• [Dataset extract]:
##############################
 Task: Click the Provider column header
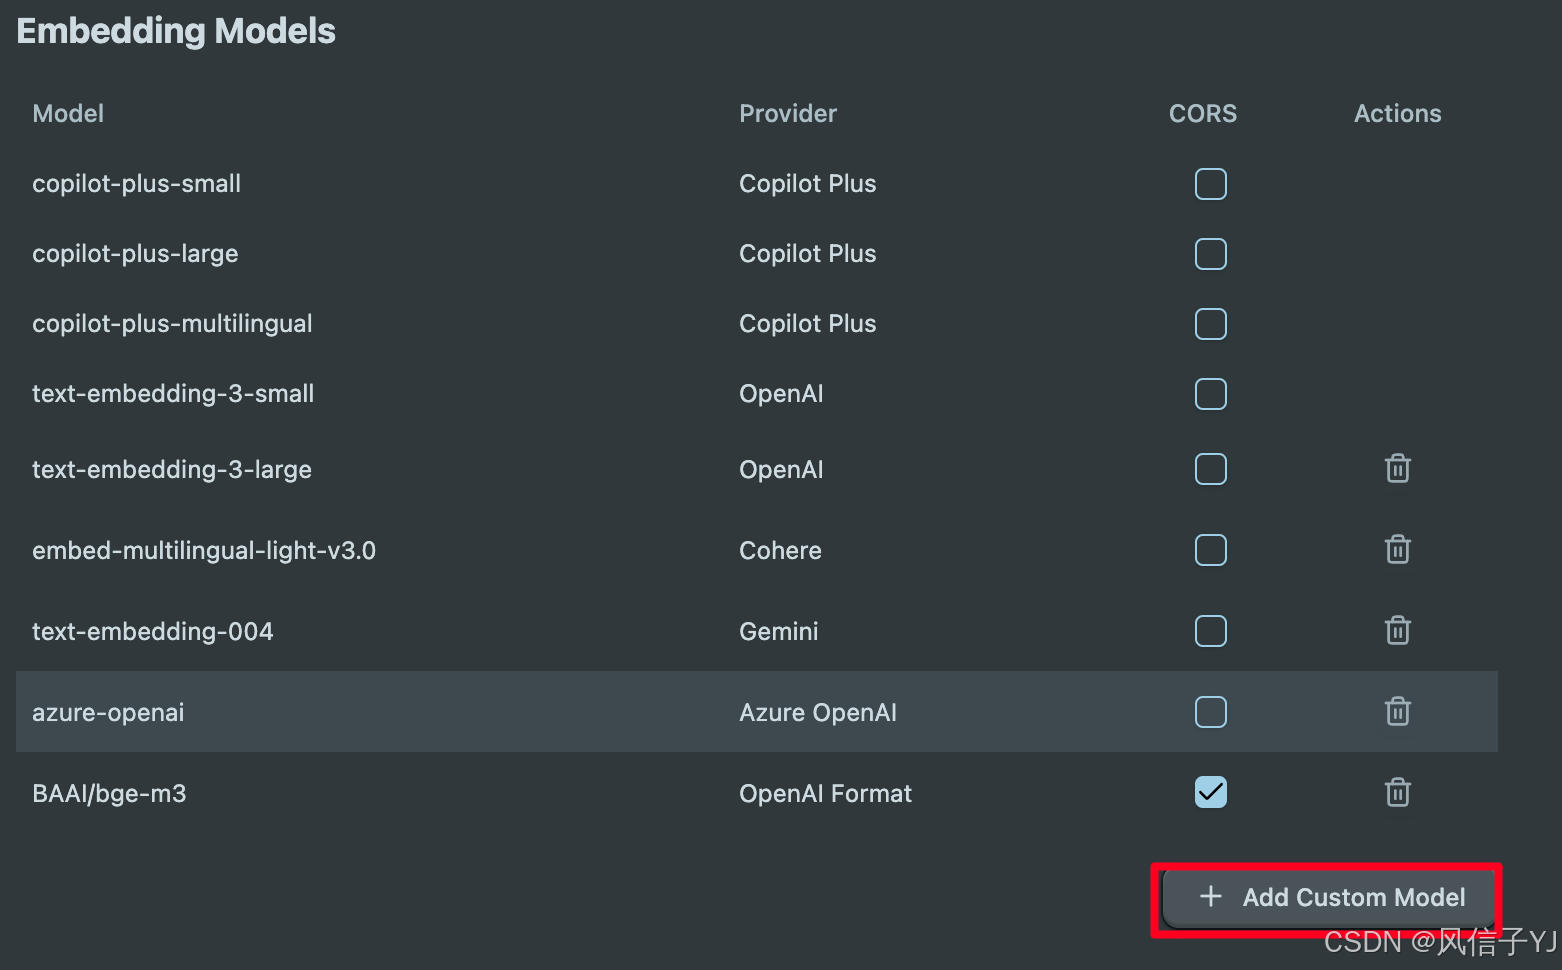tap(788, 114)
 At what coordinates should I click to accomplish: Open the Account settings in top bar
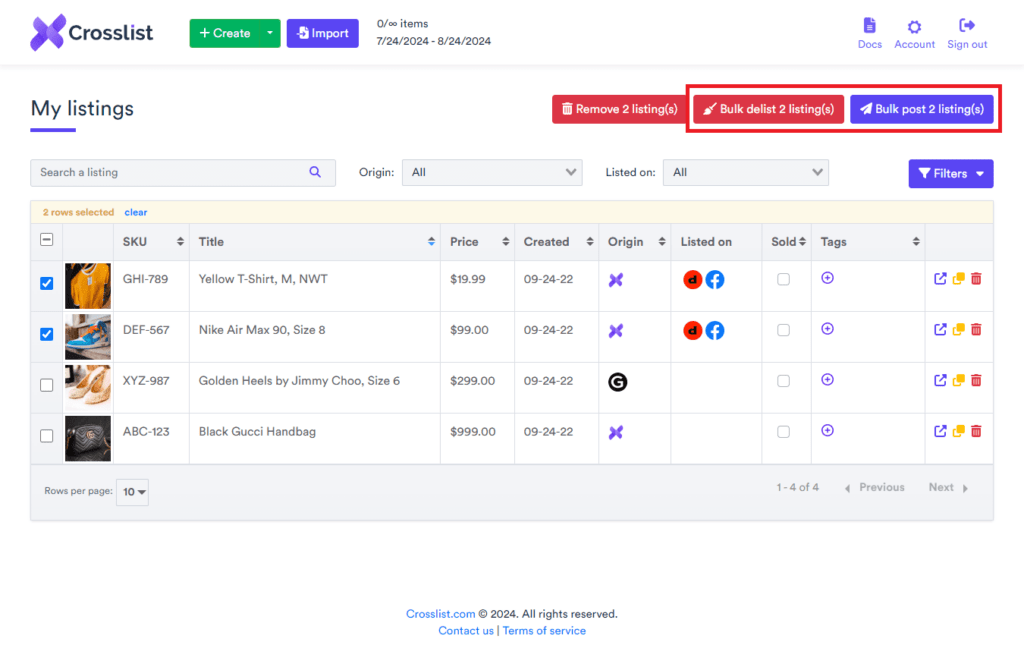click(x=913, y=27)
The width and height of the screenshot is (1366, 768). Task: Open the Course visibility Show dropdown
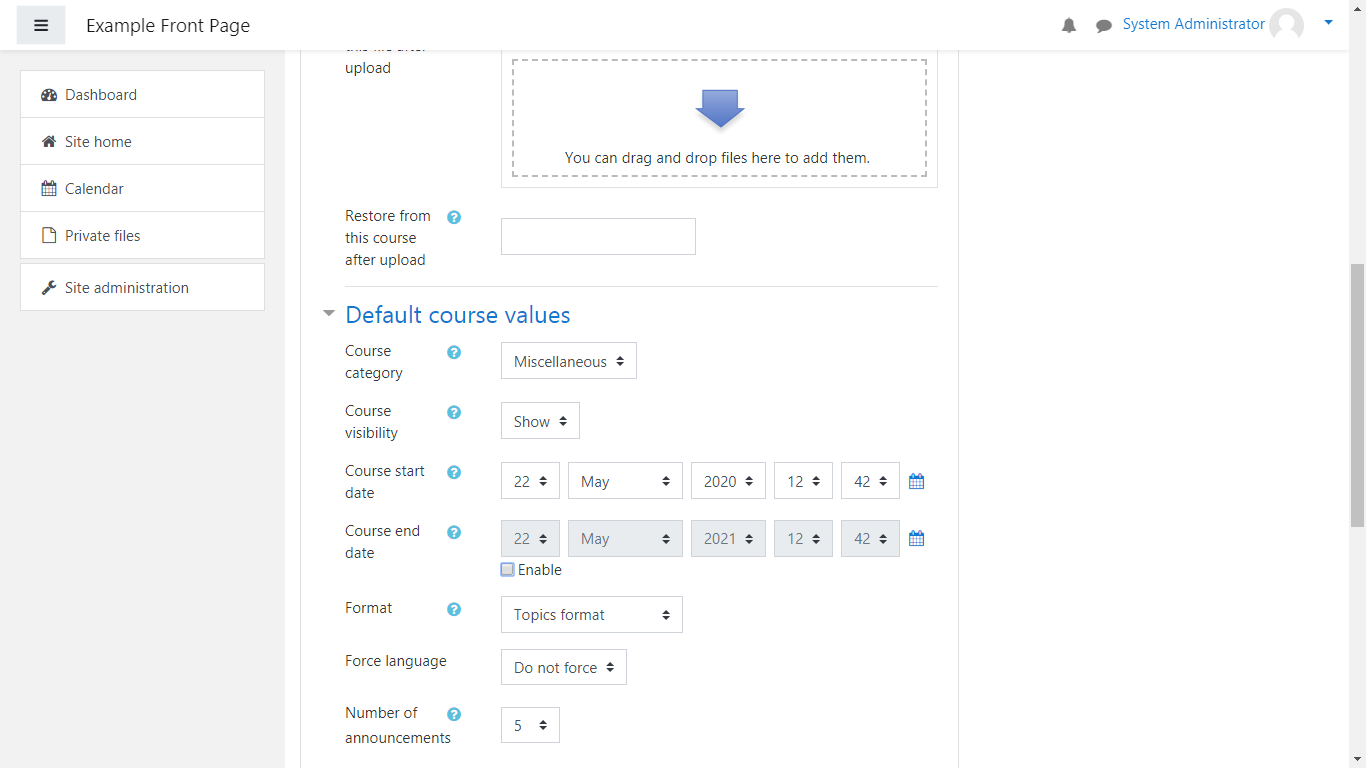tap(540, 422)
##############################
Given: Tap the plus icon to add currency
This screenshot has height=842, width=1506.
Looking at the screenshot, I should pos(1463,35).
##############################
• [Problem to solve]:
Reproduce the part of the material that opens with the line containing "Given: Tap the plus icon to add currency" and closes with the line containing "Looking at the", including both of those lines.

• [Problem solution]:
Given: Tap the plus icon to add currency
This screenshot has height=842, width=1506.
Looking at the screenshot, I should pos(1463,35).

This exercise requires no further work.